Exercise objective: Where in the data below does the word "width" appear? Copy every line that has it.

Supplied material:

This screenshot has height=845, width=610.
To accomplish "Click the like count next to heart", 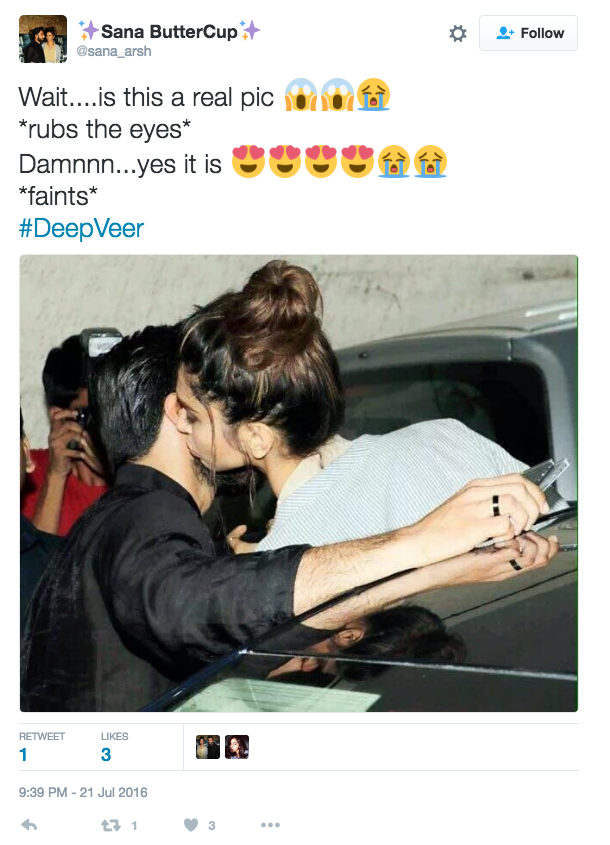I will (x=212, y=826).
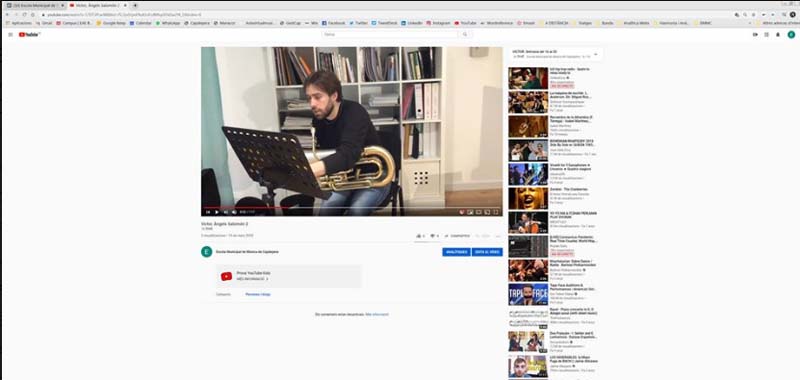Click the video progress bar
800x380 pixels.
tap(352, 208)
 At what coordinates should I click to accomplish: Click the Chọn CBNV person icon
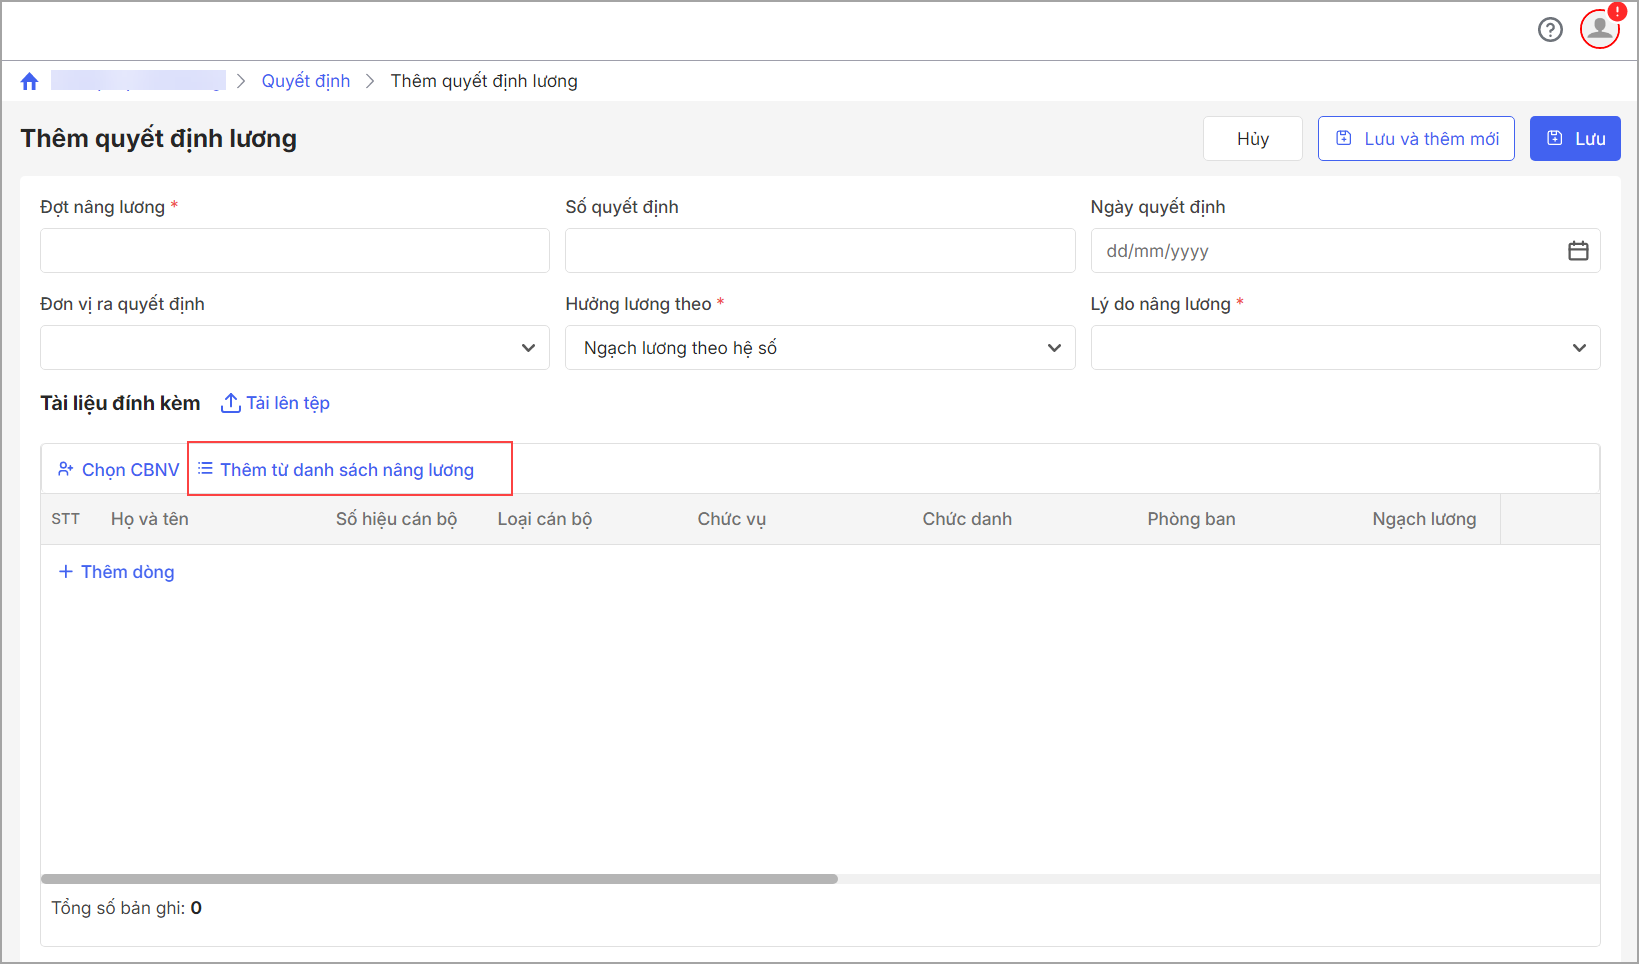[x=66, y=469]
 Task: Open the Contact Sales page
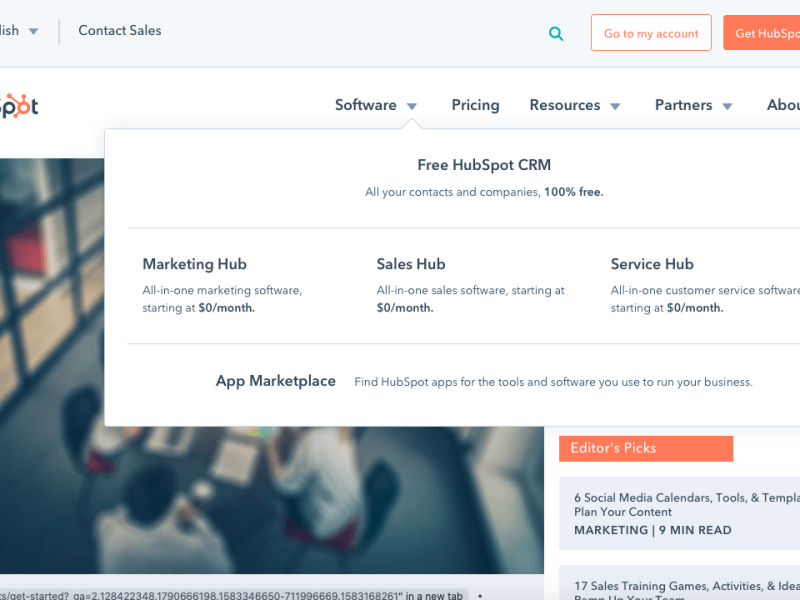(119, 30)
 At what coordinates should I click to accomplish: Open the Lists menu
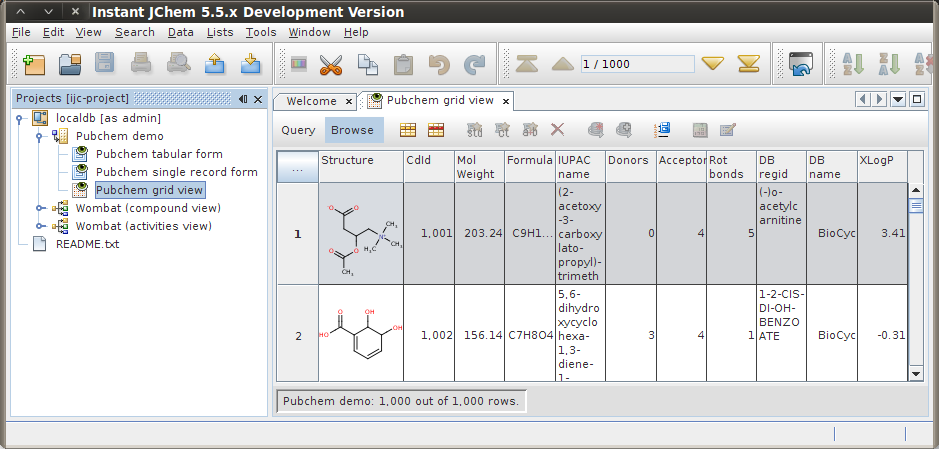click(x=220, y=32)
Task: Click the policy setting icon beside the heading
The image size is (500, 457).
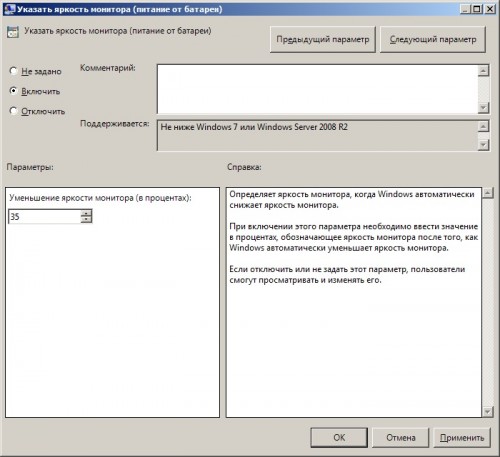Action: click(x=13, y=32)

* * *

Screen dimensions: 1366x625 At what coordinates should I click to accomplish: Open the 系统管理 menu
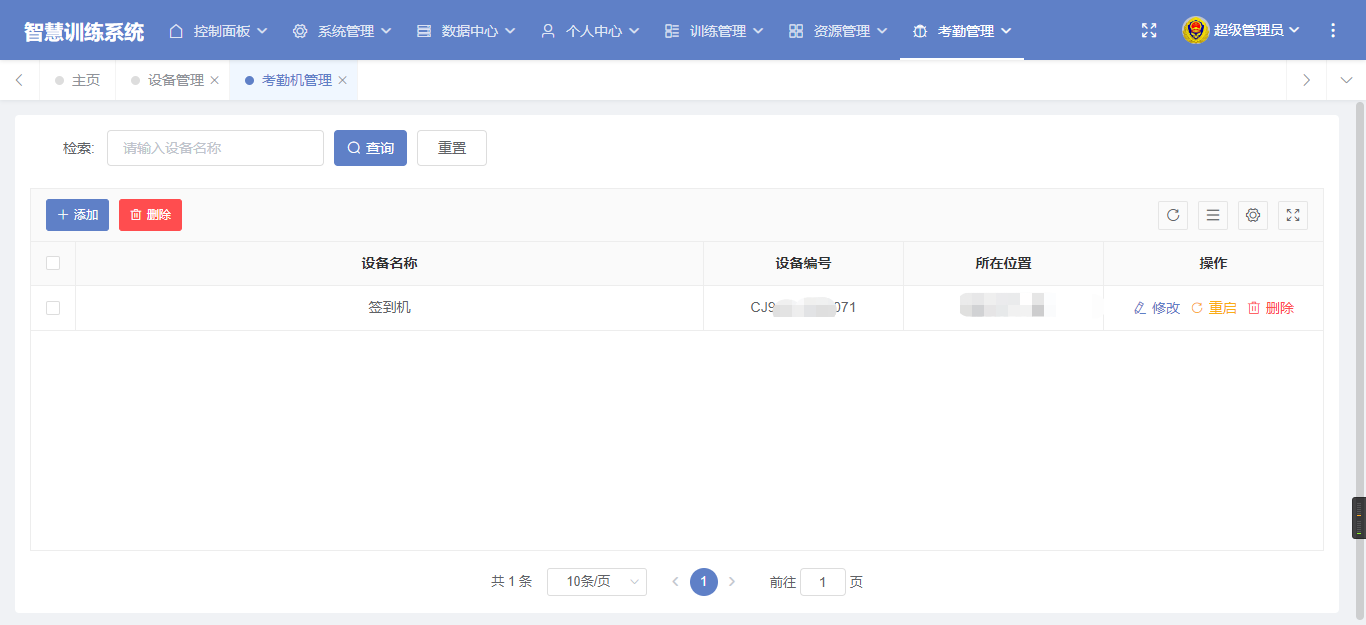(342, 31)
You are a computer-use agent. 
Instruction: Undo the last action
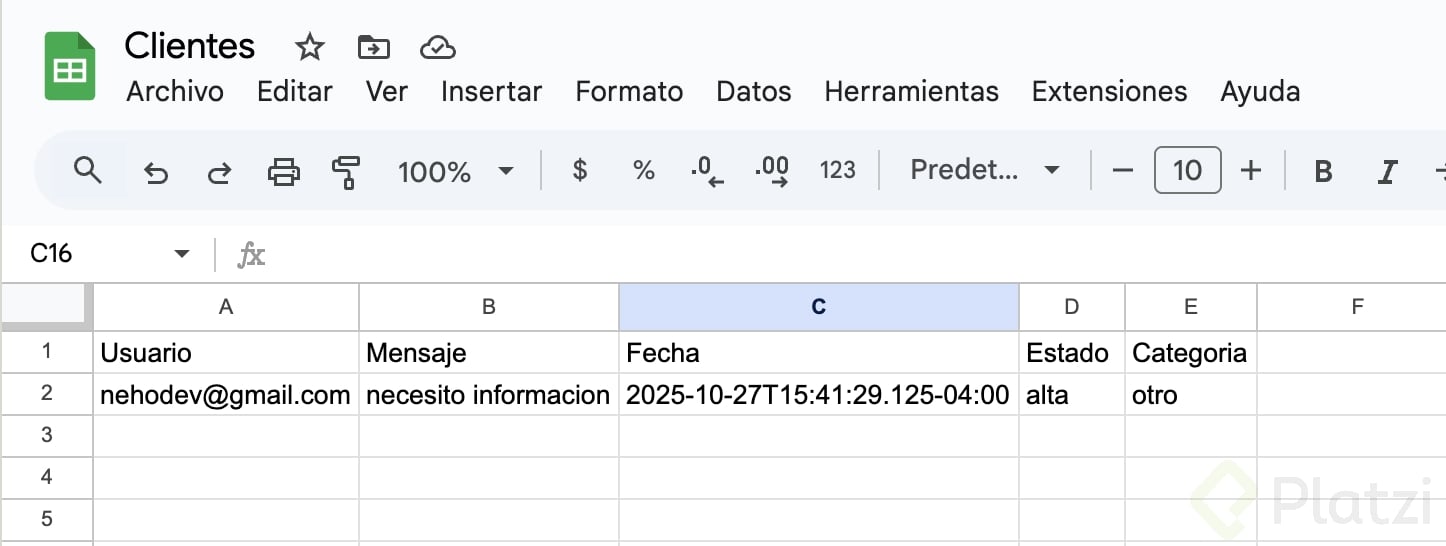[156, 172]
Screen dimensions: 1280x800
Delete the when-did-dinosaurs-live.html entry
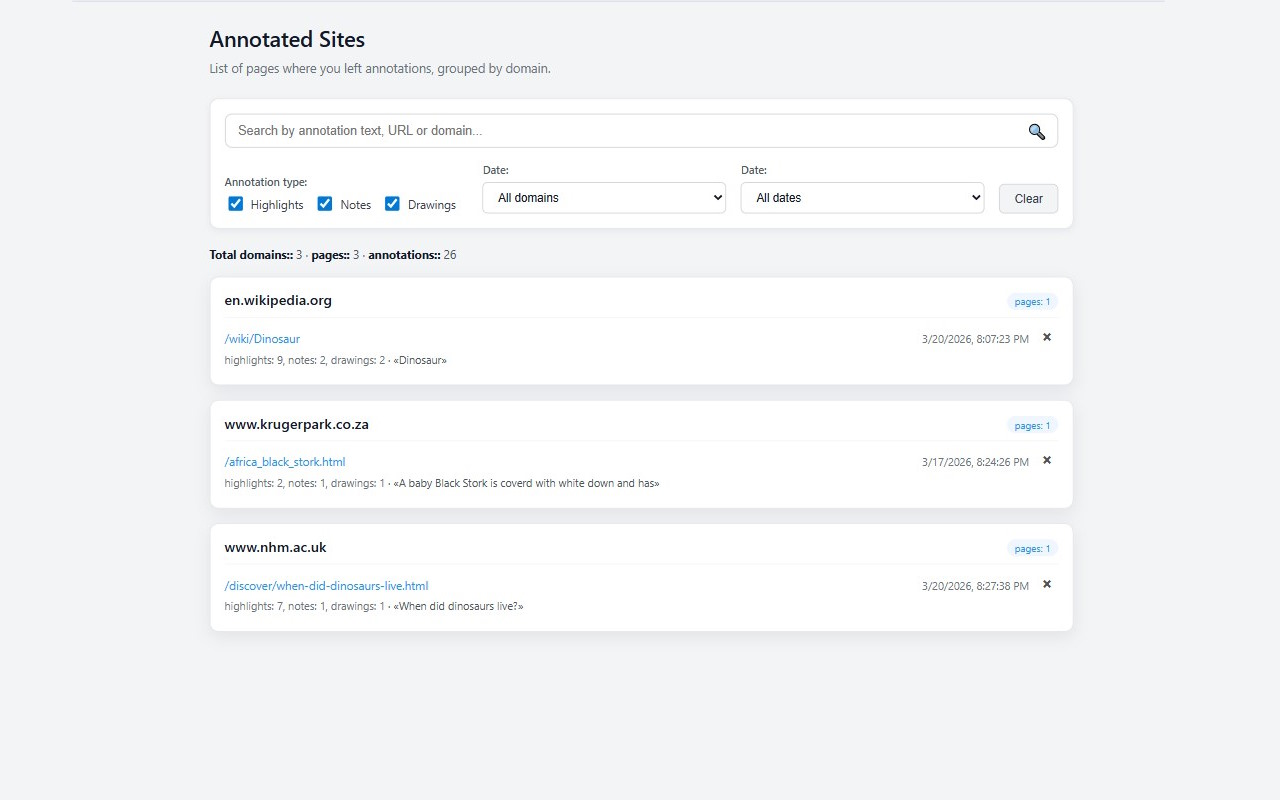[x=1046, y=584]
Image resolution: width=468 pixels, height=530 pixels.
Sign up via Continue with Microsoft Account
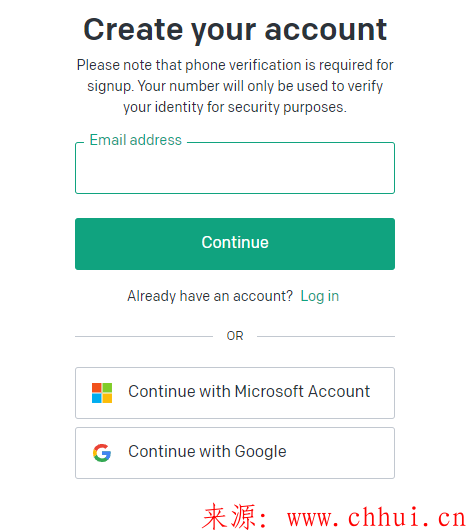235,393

Answer space:
This screenshot has height=845, width=610.
Image resolution: width=468 pixels, height=530 pixels.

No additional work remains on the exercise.